Saved data entries:
- Opening Delimiter -
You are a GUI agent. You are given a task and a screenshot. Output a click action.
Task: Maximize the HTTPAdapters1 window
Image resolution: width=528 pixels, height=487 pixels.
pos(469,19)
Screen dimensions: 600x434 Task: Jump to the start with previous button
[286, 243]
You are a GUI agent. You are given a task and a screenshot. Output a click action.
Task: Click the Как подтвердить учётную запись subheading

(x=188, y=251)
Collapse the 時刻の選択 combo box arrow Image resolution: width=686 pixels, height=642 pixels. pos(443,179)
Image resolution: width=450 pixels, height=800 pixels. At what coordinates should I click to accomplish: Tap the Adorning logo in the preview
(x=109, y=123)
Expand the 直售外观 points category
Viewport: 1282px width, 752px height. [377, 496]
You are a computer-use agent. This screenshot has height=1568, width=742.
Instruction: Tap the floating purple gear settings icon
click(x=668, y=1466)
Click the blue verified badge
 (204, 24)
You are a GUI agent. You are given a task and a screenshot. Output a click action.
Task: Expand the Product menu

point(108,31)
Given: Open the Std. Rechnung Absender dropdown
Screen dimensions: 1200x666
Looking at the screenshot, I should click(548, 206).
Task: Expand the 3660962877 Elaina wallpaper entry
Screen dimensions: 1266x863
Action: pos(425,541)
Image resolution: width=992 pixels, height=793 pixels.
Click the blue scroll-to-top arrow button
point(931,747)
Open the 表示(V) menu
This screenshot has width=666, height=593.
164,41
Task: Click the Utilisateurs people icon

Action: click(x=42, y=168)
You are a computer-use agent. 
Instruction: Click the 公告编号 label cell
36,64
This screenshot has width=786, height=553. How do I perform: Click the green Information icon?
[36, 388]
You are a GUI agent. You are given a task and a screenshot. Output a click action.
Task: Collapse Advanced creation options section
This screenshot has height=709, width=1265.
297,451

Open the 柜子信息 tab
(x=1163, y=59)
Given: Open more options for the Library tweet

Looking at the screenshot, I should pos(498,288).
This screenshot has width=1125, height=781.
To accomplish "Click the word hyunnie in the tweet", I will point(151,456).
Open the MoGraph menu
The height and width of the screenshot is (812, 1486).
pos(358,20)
- Closing Delimiter -
ASSIGNMENT: Going line by line, copy the data above exactly.

ANSWER SPACE:
You are a GUI agent. You are given a task and a screenshot. Output a click action.
Task: Maximize the HTTPAdapters1 window
Image resolution: width=528 pixels, height=487 pixels.
pos(469,19)
Screen dimensions: 600x434 Task: Jump to the start with previous button
[286, 243]
You are a GUI agent. You are given a task and a screenshot. Output a click action.
Task: Click the Как подтвердить учётную запись subheading

(x=188, y=251)
Collapse the 時刻の選択 combo box arrow Image resolution: width=686 pixels, height=642 pixels. pos(443,179)
Image resolution: width=450 pixels, height=800 pixels. At what coordinates should I click to accomplish: Tap the Adorning logo in the preview
(x=109, y=123)
Expand the 直售外观 points category
Viewport: 1282px width, 752px height. [377, 496]
You are a computer-use agent. This screenshot has height=1568, width=742.
Instruction: Tap the floating purple gear settings icon
click(x=668, y=1466)
Click the blue verified badge
 (204, 24)
You are a GUI agent. You are given a task and a screenshot. Output a click action.
Task: Expand the Product menu

point(108,31)
Given: Open the Std. Rechnung Absender dropdown
Screen dimensions: 1200x666
Looking at the screenshot, I should click(548, 206).
Task: Expand the 3660962877 Elaina wallpaper entry
Screen dimensions: 1266x863
Action: pos(425,541)
Image resolution: width=992 pixels, height=793 pixels.
Click the blue scroll-to-top arrow button
point(931,747)
Open the 表示(V) menu
This screenshot has width=666, height=593.
164,41
Task: Click the Utilisateurs people icon

Action: click(x=42, y=168)
You are a computer-use agent. 
Instruction: Click the 公告编号 label cell
36,64
This screenshot has width=786, height=553. How do I perform: Click the green Information icon?
[36, 388]
You are a GUI agent. You are given a task and a screenshot. Output a click action.
Task: Collapse Advanced creation options section
This screenshot has height=709, width=1265.
297,451

Open the 柜子信息 tab
(x=1163, y=59)
Given: Open more options for the Library tweet

Looking at the screenshot, I should pos(498,288).
This screenshot has width=1125, height=781.
To accomplish "Click the word hyunnie in the tweet", I will point(151,456).
Open the MoGraph menu
The height and width of the screenshot is (812, 1486).
pos(358,20)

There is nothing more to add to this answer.